Entro il primo novembre 2015 verrà aperto il cantiere. Questo l’esito dell’incontro svoltosi al ministero delle Infrastrutture e dei Trasporti che ha avuto come tema la tratta ferroviaria Messina-Catania-Palermo, su cui da decenni si attende la realizzazione del doppio binario. Ne hanno discusso a Roma il titolare del dicastero, Maurizio Lupi; il sottosegretario alle Politiche agricole alimentari e forestali, Giuseppe Castiglione; l'assessore alle Infrastrutture e Mobilità della Regione Sicilia, Domenico Torrisi, con il dirigente al ramo, Giovanni Arnone; sindaci e rappresentanti dei Comuni di Palermo, Catania, Messina, Caltanissetta ed Enna; gli amministratori delegati di Ferrovie dello Stato, Rfi e Italferr, rispettivamente Michele Mario Elia, Maurizio Gentile e Matteo Triglia. Sul tavolo la volontà unanime di realizzare le opere in tempi brevi, con date certe che permettano di assicurare il completamento totale degli interventi. E a dimostrazione dell’interesse del Governo nel far sì che le rete ferroviaria siciliana, in particolare la tratta Messina-Catania-Palermo, faccia quel salto di qualità necessario che la renda finalmente adeguata sotto il profilo strutturale e tecnologico con una rete alta velocità-alta capacità, il ministro Lupi ha sottolineato come nel decreto Sblocca Italia, firmato ieri dal Capo dello Stato, sia stata prevista la figura di un commissario straordinario,che rimarrà in carica per due anni, con il potere di approvare i relativi progetti stabilendo così celermente le condizioni per l’effettiva realizzazione dell’opera, in modo da poter avviare i lavori entro il 31 ottobre 2015. A ricoprire l’incarico sarà l’amministratore delegato di Ferrovie dello Stato, Michele Mario Elia.

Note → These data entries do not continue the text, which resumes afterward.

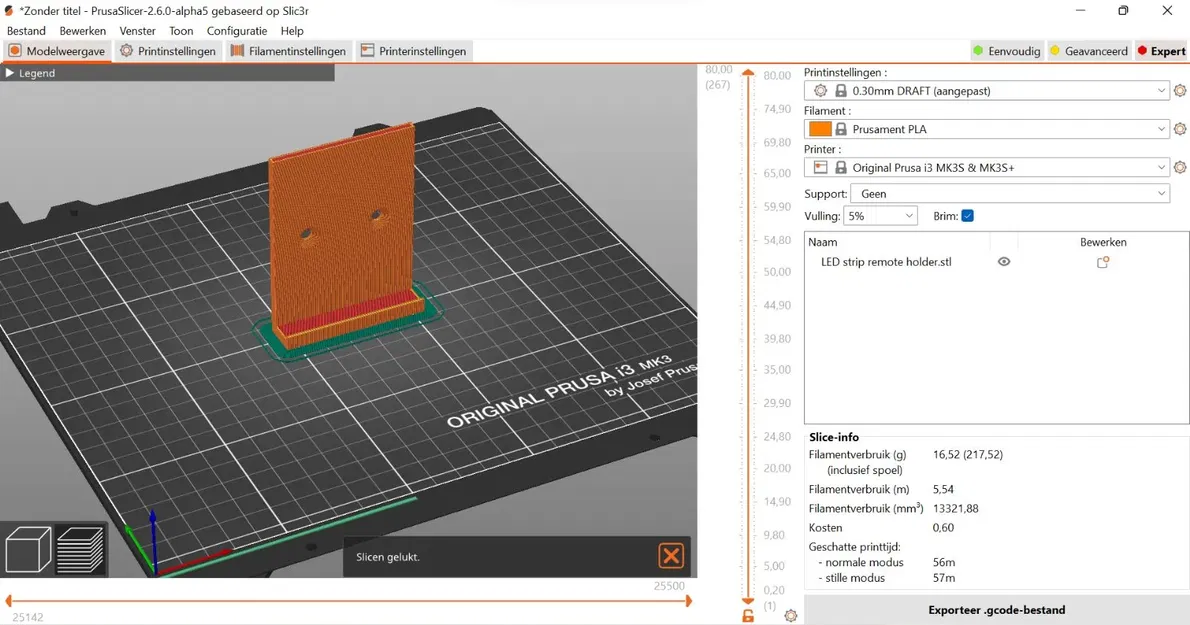Image resolution: width=1190 pixels, height=625 pixels.
Task: Open printer preset settings gear icon
Action: click(1180, 168)
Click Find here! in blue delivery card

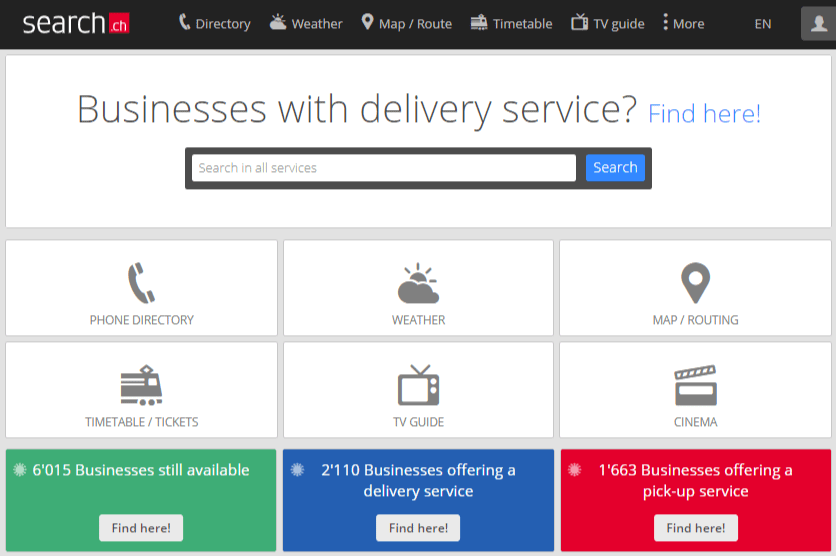click(x=418, y=528)
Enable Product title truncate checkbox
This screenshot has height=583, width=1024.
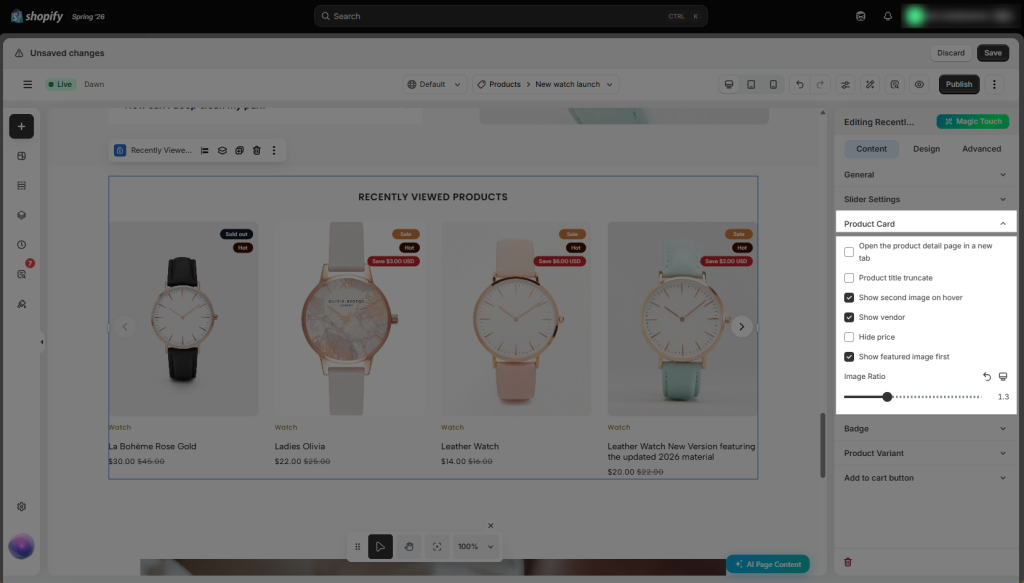point(849,278)
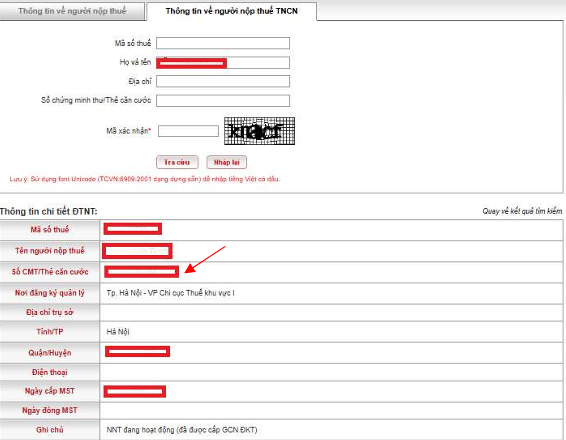Click the 'Mã xác nhận' captcha input
This screenshot has width=566, height=440.
[x=188, y=131]
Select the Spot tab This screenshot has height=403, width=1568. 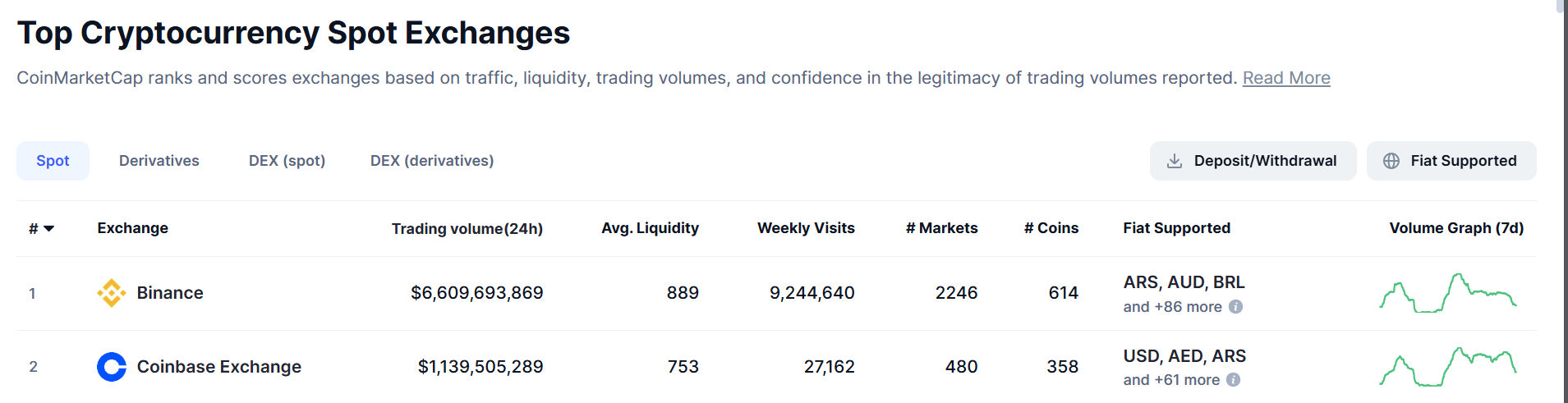point(53,161)
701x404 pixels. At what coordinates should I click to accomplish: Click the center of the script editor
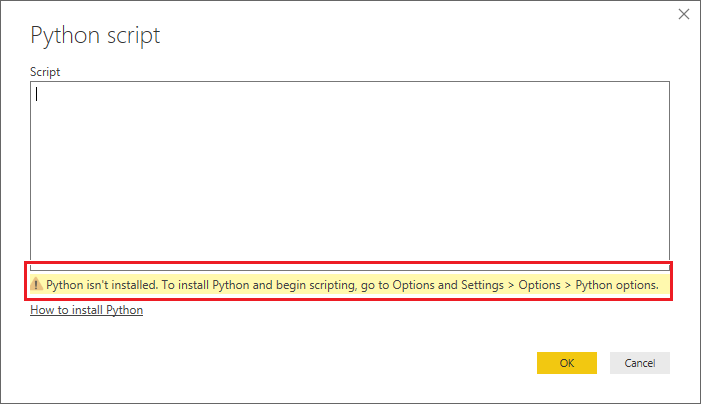[350, 170]
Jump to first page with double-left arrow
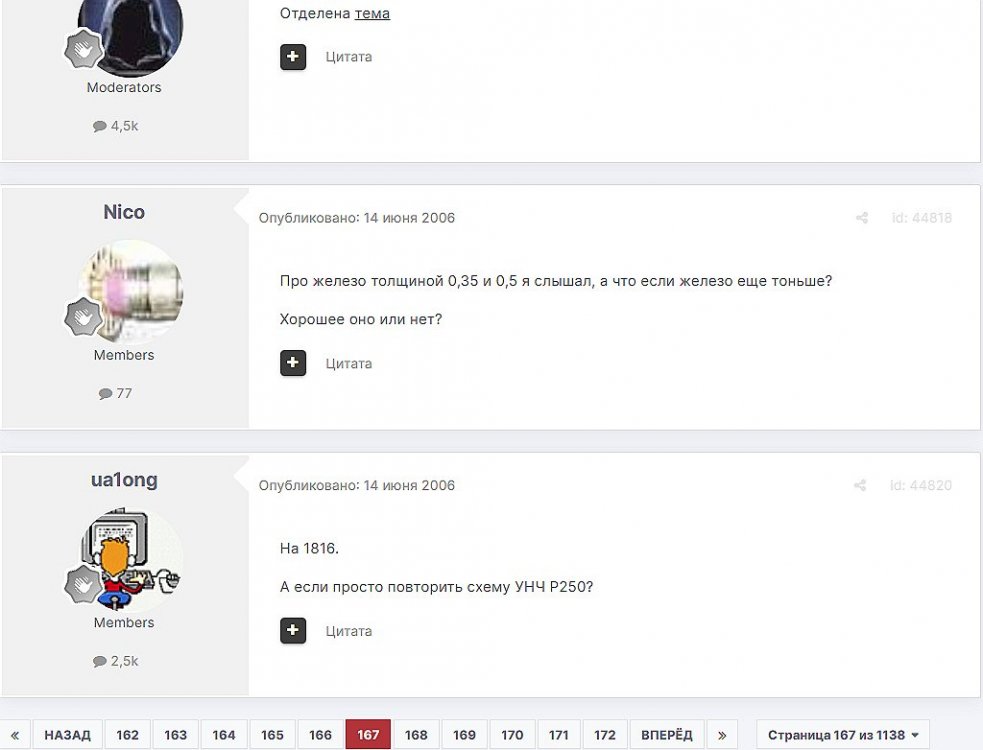983x750 pixels. [x=15, y=735]
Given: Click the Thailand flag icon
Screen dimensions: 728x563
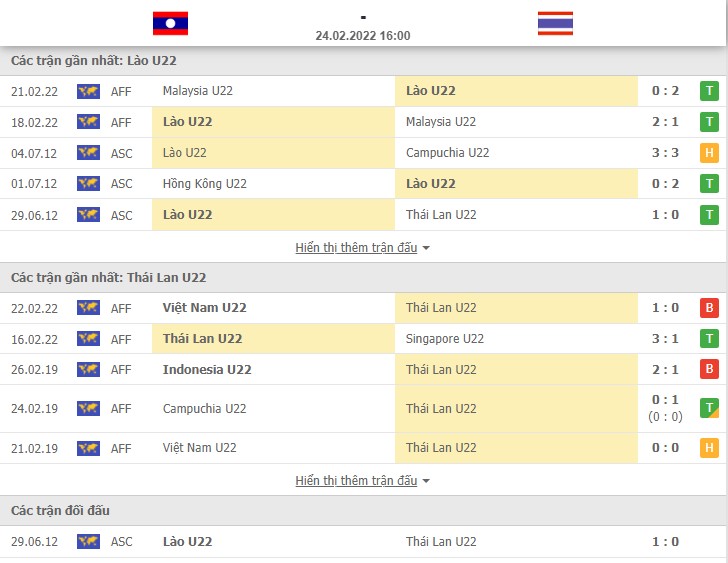Looking at the screenshot, I should point(555,23).
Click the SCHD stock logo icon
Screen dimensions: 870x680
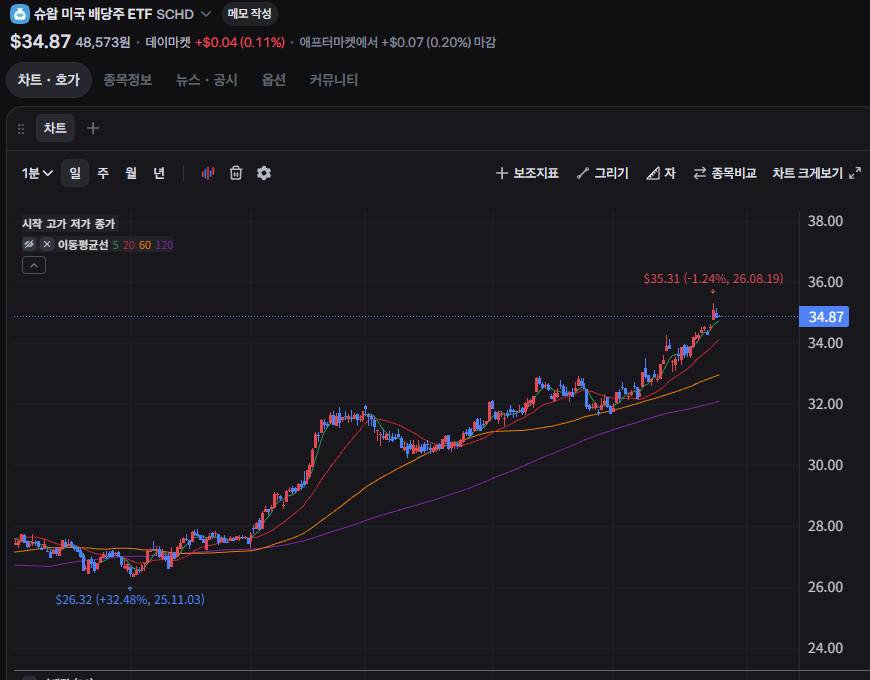20,14
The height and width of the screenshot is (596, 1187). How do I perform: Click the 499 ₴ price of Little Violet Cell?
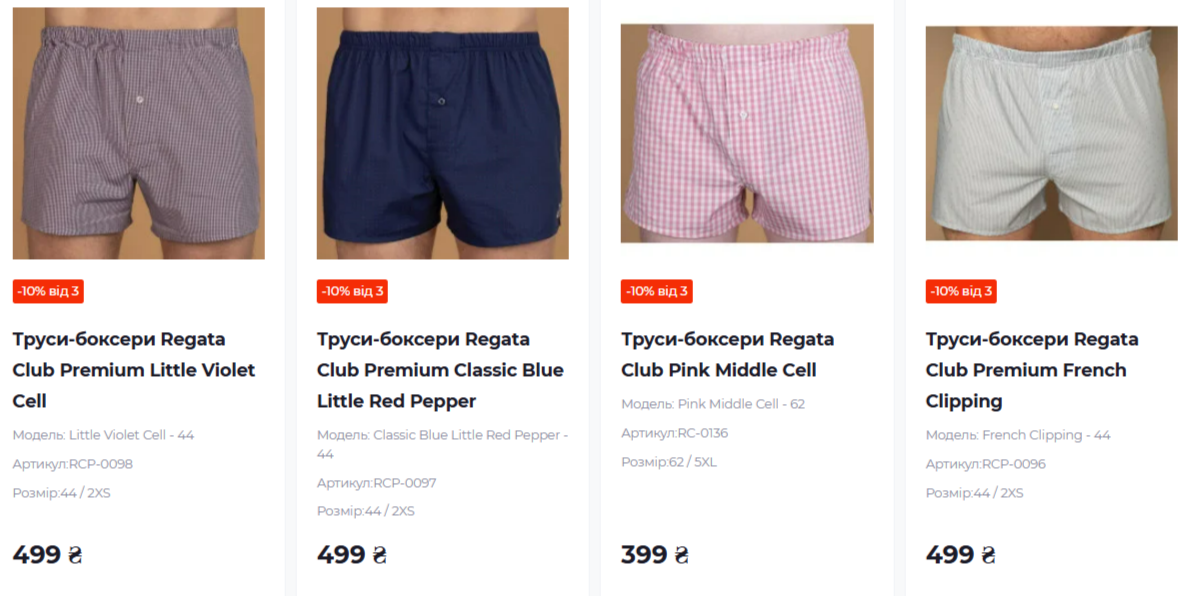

Per finanziare le opere del valore complessivo di circa 5 miliardi di euro il decreto, contenente misure urgenti per l’apertura di cantieri e la realizzazione di opere pubbliche, ha stanziato 2,5 miliardi, ma ne rimangono da reperire altrettanti, soprattutto a livello regionale. La strada sembra però ancora in salita: per quanto riguarda Messina, le risorse già disponibili attualmente coprono soltanto il finanziamento del progetto di completamento del doppio binario tra Giampilieri e Fiumefreddo, ma non la sua realizzazione. "L’obiettivo è di creare - ha spiegato l’assessore alla Mobilità del Comune di Messina, Gaetano Cacciola - un percorso a doppio binario che congiunga Messina, Catania e Palermo, con l’esclusione, purtroppo, della tratta Cefalù-Patti”.  L’auspicio degli amministratori dei centri della provincia peloritana è che la tratta Giampilieri-Fiumefreddo possa essere completamente realizzata, per garantire un rapido collegamento con Catania città e l’aeroporto, considerando anche il ruolo specifico di Messina quale naturale e storico collegamento con il continente attraverso la via ferrata.
“È necessario ed urgente – ha ricordato Cacciola – individuare soluzioni tecniche coerenti con le attuali tecnologie disponibili, affinché il sistema che a fine ottocento era considerato all’avanguardia tecnologica, il ferry-boat, si trasformi in un sistema di trasporto intermodale sicuro e confortevole di persone e bagagli. In caso contrario – ha concluso l’assessore – avremo sistemi ad alta velocità isolati e non comunicanti e ai residenti siciliani sarà nei fatti negata la possibilità di un'efficiente possibilità di spostamento in treno verso il nord, rimanendo quasi obbligato ad utilizzare l’aereo per recarsi anche a Napoli o a Roma”.